This online exhibition was first published in 2009 by Cornell University Library’s Division of Rare and Manuscript Collections. It accompanied and featured content from a physical exhibition of rare materials displayed in Cornell University’s Carl A. Kroch Library from February 12 to October 7, 2009 and in the Museum of Earth (Ithaca, NY) from February 2 to June 11, 2009. Cornell University Library archived the original version of the online exhibition in 2024 to preserve its earlier design. This version maintains access to the original images and text within an updated website.


In 2009 the Cornell University Library and the Museum of the Earth celebrate the 200th birthday of Charles Darwin and the 150th anniversary of the publication of the Origin of Species. This collaborative exhibition, extending through both venues, features documents, rare books, engravings, photographs, zoological specimens, and artifacts.

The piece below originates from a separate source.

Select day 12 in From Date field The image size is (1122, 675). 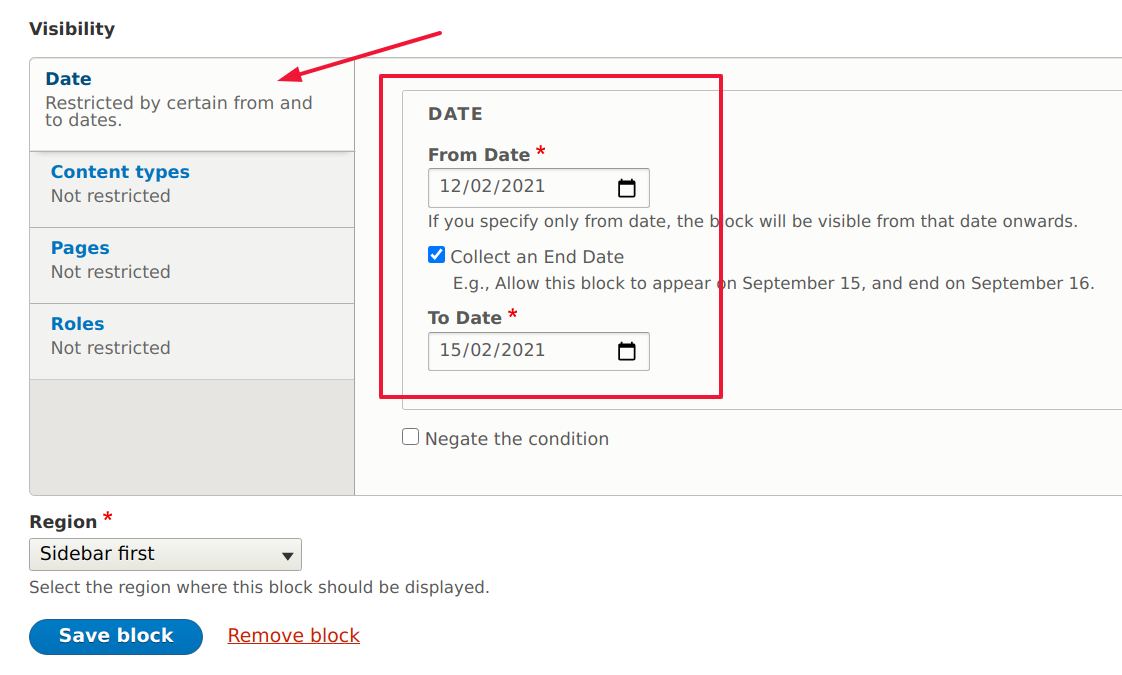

The Museum of the Earth also offers family-friendly exhibits and activities.

“Charles Darwin: After the Origin” focuses on a significant period in Darwin’s life that has thus far received little attention—the twenty-two years following the publication of Origin of the Species in 1859. Six years after his voyage on the H.M.S. Beagle, Darwin settled down with his growing family at Down House, Kent, south of London. There he wrote his famous book and then continued his highly original studies in natural history, publishing at least ten more books and countless papers. Darwin worked tirelessly during these decades to collect further support for ideas he presented in the Origin of Species.

During these last two decades of his life, Darwin labored in his gardens and greenhouses studying insectivorous plants, orchids, cross-pollination, and movement in plants. Sexual selection and its role in animal evolution was another focus of Darwin’s later years. His 1871 book, The Descent of Man, and Selection in Relation to Sex explored human descent, a topic he had not covered in the Origin of Species. Darwin was one of the first in science to make extensive use of photography in a publication. His investigations will provide visitors to the Museum of the Earth with the opportunity to examine their own facial expressions in relation to questions Darwin explored in his 1872 book, The Expression of the Emotions in Man and Animals. Additional work on the variation of animals and plants under domestication, geological pursuits, and Darwin's famous study of earthworms will also be explored. Darwin's family helped him in his work, and the setting for his research at Down House is an ever present background to the exhibitions in Ithaca.

The Carl A. Kroch Library and the Museum of the Earth each provide stimulating opportunities to examine the last twenty-two years of Darwin’s life. We encourage visitors to take advantage of the full scope of this exhibition by visiting both venues.